When using the 2FA bundle, regardless of whether I'm logged in or not, the cache control headers for /my-page
are set to Cache-Control: max-age=0, must-revalidate, private
as if I'm logged in.
To Reproduce
# security.yaml
security:
firewalls:
main:
lazy: true
# I use form_login, remember_me, logout and login_throttling
two_factor:
auth_form_path: 2fa_login
check_path: 2fa_login_check
access_control:
- { path: ^/logout, roles: PUBLIC_ACCESS }
- { path: ^/2fa, roles: IS_AUTHENTICATED_2FA_IN_PROGRESS }
- { path: ^/app/, roles: ROLE_USER }
// DefaultController.php
#[Cache(maxage: 60 * 60, public: true, mustRevalidate: true)]
#[Route('/my-page', name: 'my-page', methods: [ 'GET' ])]
public function myPage(): Response
{
return $this->render('default/my-page.html.twig');
}
Visit /my-page
and look at the HTTP headers.
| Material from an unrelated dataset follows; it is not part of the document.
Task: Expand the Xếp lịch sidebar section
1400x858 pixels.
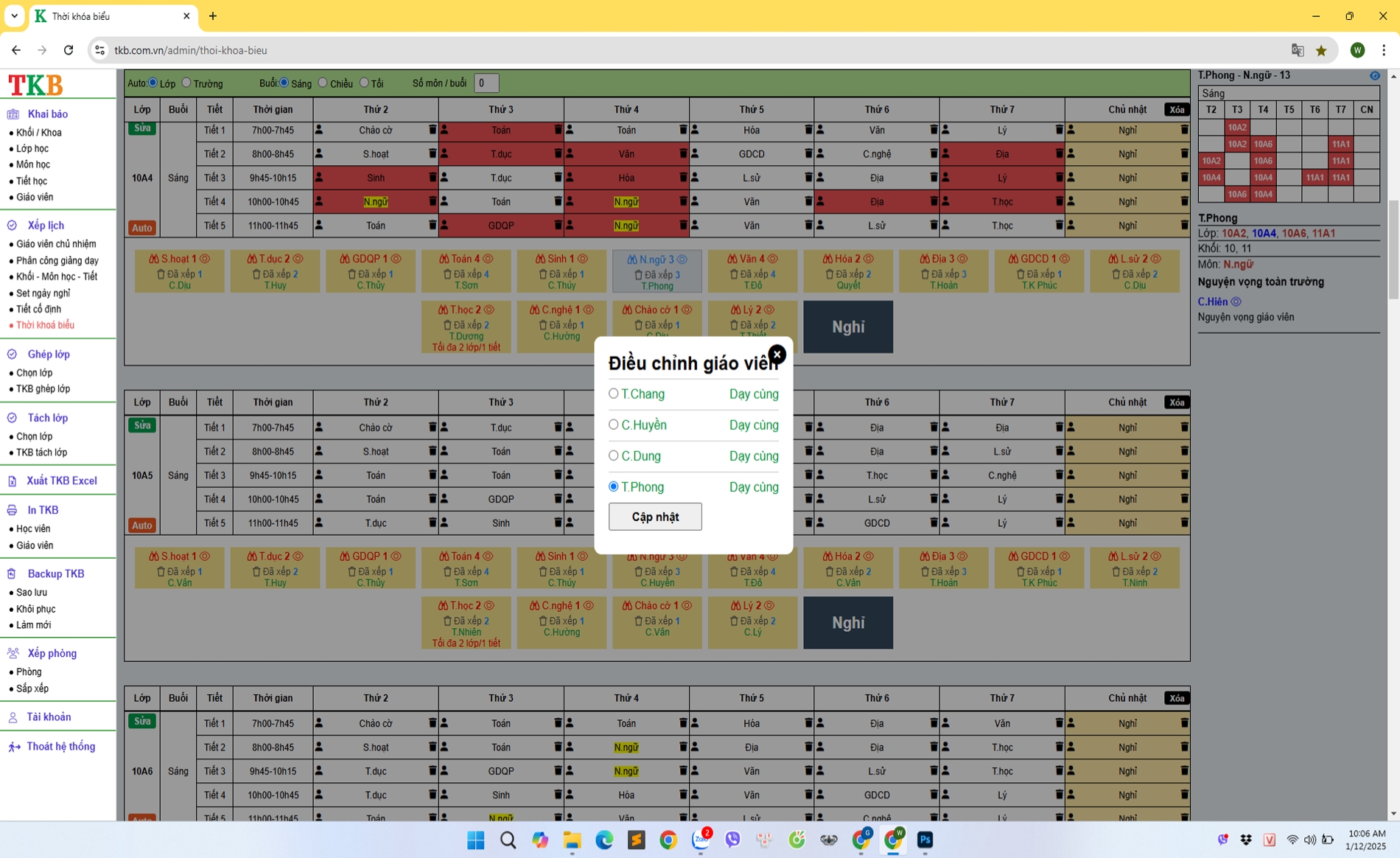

Instead of seeing Cache-control: max-age=3600, must-revalidate, public
as expected, see Cache-Control: max-age=0, must-revalidate, private
.
Additional Context
When visiting /my-page
, the cache control headers are set as if I'm logged in, however I'm not logged in and no session has been started.
After digging around I found that in Scheb\TwoFactorBundle\Security\Authorization::isPubliclyAccessAttribute() it considers a route with no access control to be non-public. The solution then is to add a fallback access control in security.yaml
that looks like:
access_control:
# other rules
- { path: ^/, roles: PUBLIC_ACCESS }
This solves the problem but feels kind of hacky as it doesn't feel like it should be needed.
I understand that the check was introduced after Symfony 5.2's lazy: true
, and came up in issues #38 #39 and #40. Changing the isPubliclyAccessAttribute
method to return true
when there isn't any access control attribute also solves my problem, ~and the test suite passes except for one test which specifically tests that method's outcome~ though the app test suite is decidedly unhappy.
I'm happy enough to open up a PR with this change but I get the feeling that I'm not aware of the impact this would have.